++++ Listed records ++++
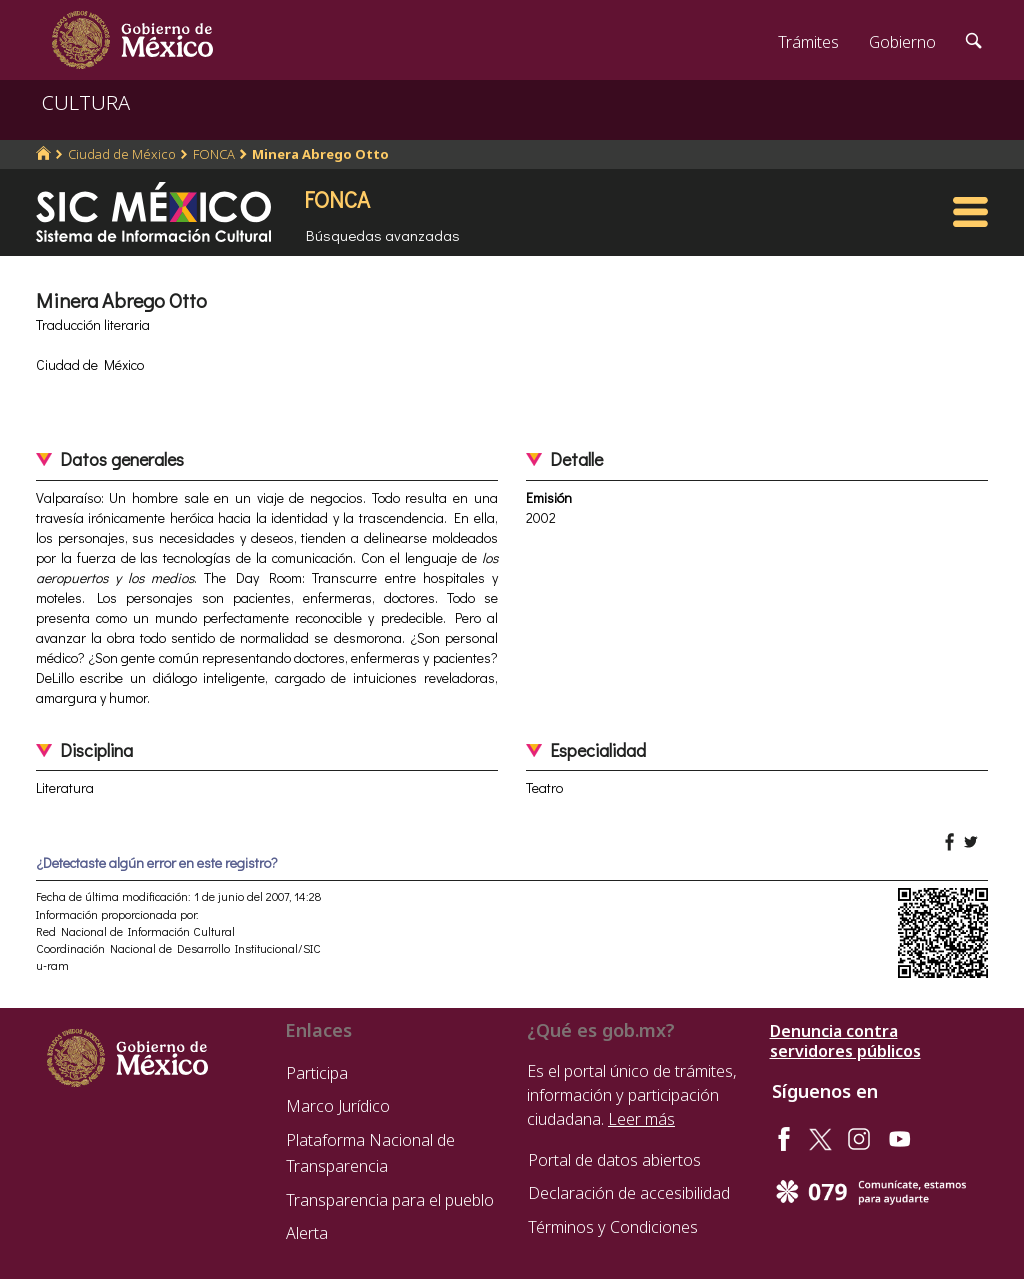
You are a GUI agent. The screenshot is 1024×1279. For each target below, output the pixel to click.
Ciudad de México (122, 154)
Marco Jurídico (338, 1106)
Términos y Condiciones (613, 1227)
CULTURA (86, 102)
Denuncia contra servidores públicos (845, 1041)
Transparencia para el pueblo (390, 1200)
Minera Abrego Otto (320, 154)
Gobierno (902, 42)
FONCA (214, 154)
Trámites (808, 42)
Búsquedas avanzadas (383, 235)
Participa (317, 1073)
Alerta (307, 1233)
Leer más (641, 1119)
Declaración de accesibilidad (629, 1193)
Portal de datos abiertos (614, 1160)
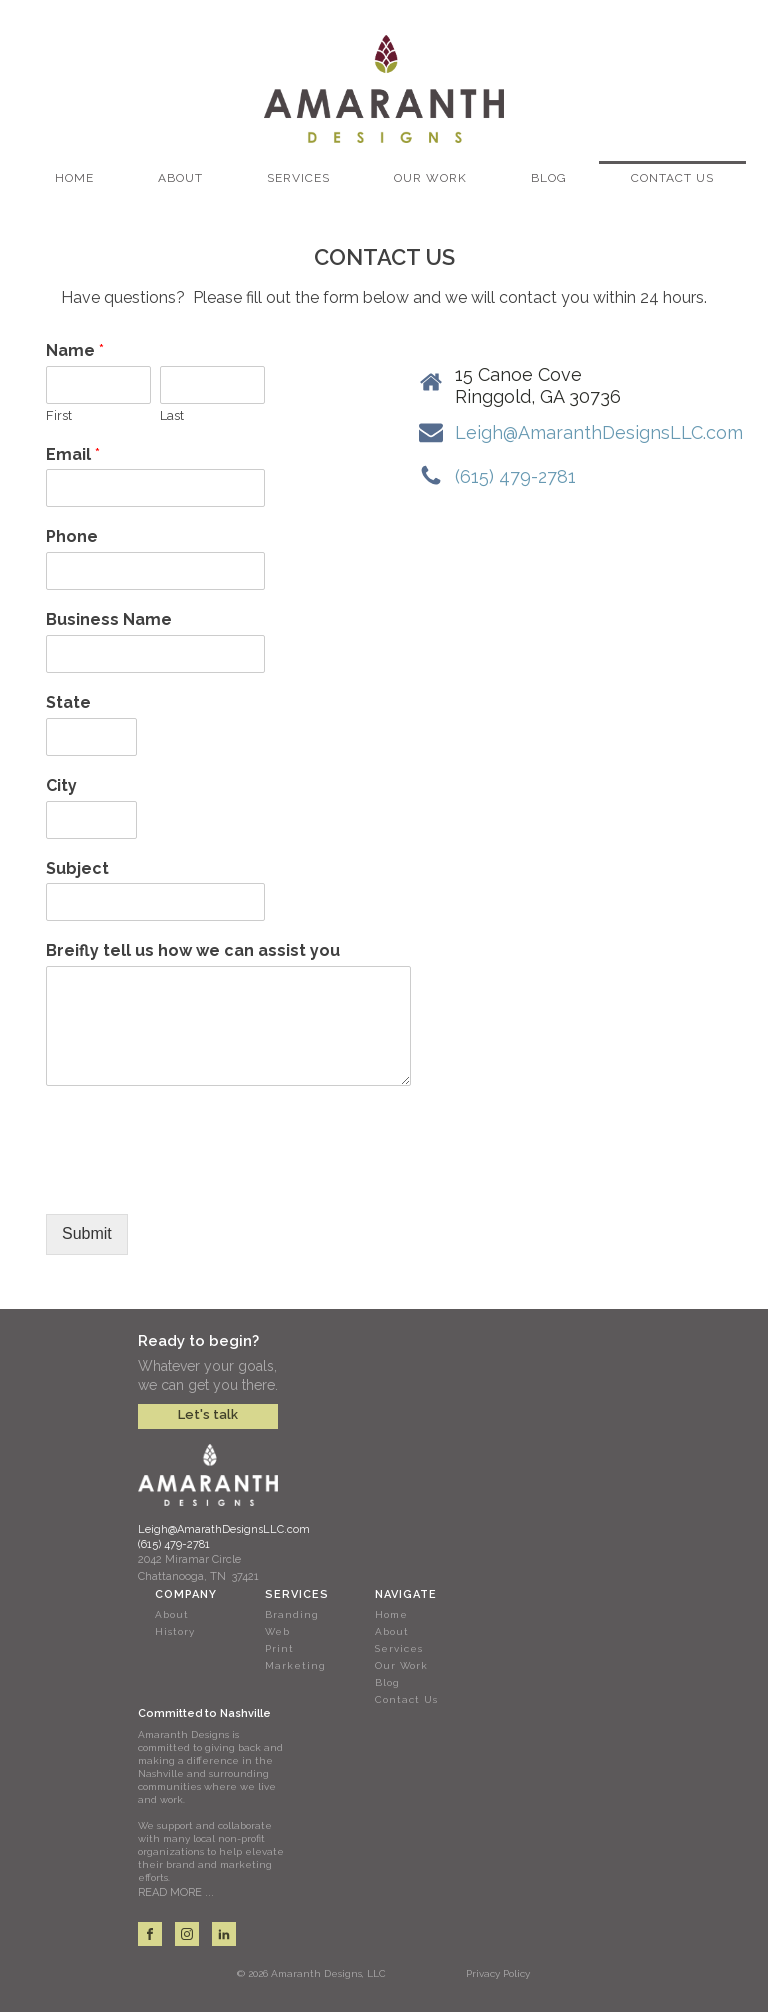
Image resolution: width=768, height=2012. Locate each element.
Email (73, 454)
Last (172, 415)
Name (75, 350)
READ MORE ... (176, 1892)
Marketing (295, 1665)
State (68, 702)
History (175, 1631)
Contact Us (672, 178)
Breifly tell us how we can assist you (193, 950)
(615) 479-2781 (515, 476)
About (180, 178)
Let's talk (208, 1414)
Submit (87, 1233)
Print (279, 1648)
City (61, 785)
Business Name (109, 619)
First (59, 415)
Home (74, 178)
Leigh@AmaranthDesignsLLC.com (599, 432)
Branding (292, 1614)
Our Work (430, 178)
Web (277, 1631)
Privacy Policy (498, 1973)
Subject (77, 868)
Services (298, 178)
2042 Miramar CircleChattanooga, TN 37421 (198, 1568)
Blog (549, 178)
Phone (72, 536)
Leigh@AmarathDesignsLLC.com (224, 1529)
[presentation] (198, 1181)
++++
Instruction
Offset the click coordinates in the rows by adding 58 to every coordinate value. Begin at the first line of the rows and stop after the line that contains "2042 Miramar CircleChattanooga, TN". Rewrite each of those lines, requests included, and leave the pictures out.

Output for this exercise
You are a GUI agent. The screenshot is 1024×1279. For each target below, output the pixel to click.
Ciudad de México (180, 212)
Marco Jurídico (396, 1164)
Términos y Condiciones (671, 1285)
CULTURA (144, 160)
Denuncia contra servidores públicos (903, 1099)
Transparencia para el pueblo (448, 1258)
Minera Abrego Otto (378, 212)
Gobierno (960, 100)
FONCA (272, 212)
Trámites (866, 100)
Búsquedas avanzadas (441, 293)
Participa (375, 1131)
Alerta (365, 1291)
Leer más (699, 1177)
Declaración de accesibilidad (687, 1251)
Portal de datos abiertos (672, 1218)
Image resolution: width=768, height=2012. Locate each element.
Email (131, 512)
Last (230, 473)
Name (133, 408)
READ MORE ... (234, 1950)
Marketing (353, 1723)
State (126, 760)
History (233, 1689)
Contact Us (730, 236)
Breifly tell us how we can assist you (251, 1008)
(615) 479-2781 (573, 534)
About (238, 236)
Let's talk (266, 1472)
Submit (145, 1291)
Print (337, 1706)
City (119, 843)
Business Name (167, 677)
First (117, 473)
Home (132, 236)
Leigh@AmaranthDesignsLLC.com (657, 490)
Branding (350, 1672)
Our Work (488, 236)
Web (335, 1689)
Privacy Policy (556, 2031)
Subject (135, 926)
Services (356, 236)
2042 Miramar CircleChattanooga, TN 37421 (256, 1626)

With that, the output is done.